Now, as prior to regeneration, we are only natural men, we cannot live the divine-human life, we have, and can have no communion with it, and therefore have practically no part or lot in his merits, until we are regenerated or born again. Living only a natural life we can merit only a natural reward. We can merit nothing in relation to eternal life, because we merit in that relation only in the merits of Christ, and to merit in his merits, we must be in him. This coming into union with him, so that we can live his life, and merit in his merits, is regeneration or the new birth. It is a spiritual birth by which we are born into the supernatural order, or the life of Christ, as by our natural birth we were born into the natural order, or made a living member of natural humanity. Regenerated, or born into the Christian order, as we are in the sacrament of baptism, we are made members of Christ's body, come into living union with our head, and live his life, the life begotten in us by the Holy Ghost. Living his life, we are one with him, and therefore, as long as we are one with him, merit in his merit. As the whole begins and ends with the Word-made-flesh, as we can neither create ourselves anew in Christ, nor merit any thing of ourselves in the supernatural order, or at all, save in him, we do not see how we do or can rob Christ of his glory, or depart from the way of the cross. All the glory is in asserting the merit of good works done in him, and for him. All the merit is his, for it is only in his merit we merit, as it is only in his life we live.
The Protestant thinks he honors God by denying all merit to man, but he so thinks only because not recognizing the human-divine life of our Lord, he cannot see how we can merit, without detracting from the merit of Jesus Christ himself. He does not see that it is Christ, who, by elevating us to his own life by his own merit, enables us to merit, and therefore, that our merit is only an application and continuation of his. "Without me ye can do nothing," he says; but, adds St. Paul, "I can do all things through Christ strengthening me." As God enhanced his own glory by creating man a free agent, and therefore able to acquire merit in virtue or obedience, so Christ enhances his own glory by preserving us free agents in the order of grace, and thus rendering us capable of meriting through him an eternal reward. On the Protestant scheme there are and can be no supernatural virtues. There is, according to him, in the supernatural order, no human activity; grace operates irresistibly, and man, instead of concurring with it, co-operating with his Saviour, is a mere passive recipient of salvation. If this were so, we might say, man undergoes grace, but not that he lives it. There can, then, be no life of grace, and it matters not what a man does. Let him do his best as a natural man, it can avail him nothing: his best acts are sins, and sufficient to damn him to all the pains of hell for ever: let the man, once justified, do the worst he can, it harms him not, for once in grace always in grace, and to the justified God does not impute sin, however grievously they may transgress. And this doctrine which denies all human virtue, natural or supernatural, which sends men to hell or admits them into heaven without any moral merit or desert on their part, is put forth as that which especially honors God and augments the glory of his Son, our Saviour.
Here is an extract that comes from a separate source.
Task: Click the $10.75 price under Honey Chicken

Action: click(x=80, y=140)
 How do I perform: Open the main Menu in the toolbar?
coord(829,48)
We can rob the Son of his glory only by asserting the merit, in regard to eternal life, of the natural virtues, and open heaven to all well-behaved heathens who have never been regenerated, or born into the kingdom of God's dear Son, or in whom the new life has never been begotten. But that no Catholic, who knows his faith, ever does or can do. We must be begotten anew in Christ Jesus, and made one with him in the unity of his human-divine life, or we can have no hope in the life and immortality revealed in the Gospel. But once so united, all our works, proceeding from his meritorious life as their principle, and done for him as their end, partake of his merit, and, through his infinite love, are meritorious of the reward of heaven. We can then render all the natural virtues supernatural and meritorious. A cup of cold water, given to a child from motives of supernatural charity, ensures a supernatural reward. Patriotism, which, in the natural order, is only a natural virtue, the Christian, who loves and serves his country in Christ, and for Christ's sake, raises to the rank of a supernatural virtue, meriting a supernatural reward. So of all the natural virtues, performed from Christ, in him, and for him, they are all elevated to the rank of the supernatural order.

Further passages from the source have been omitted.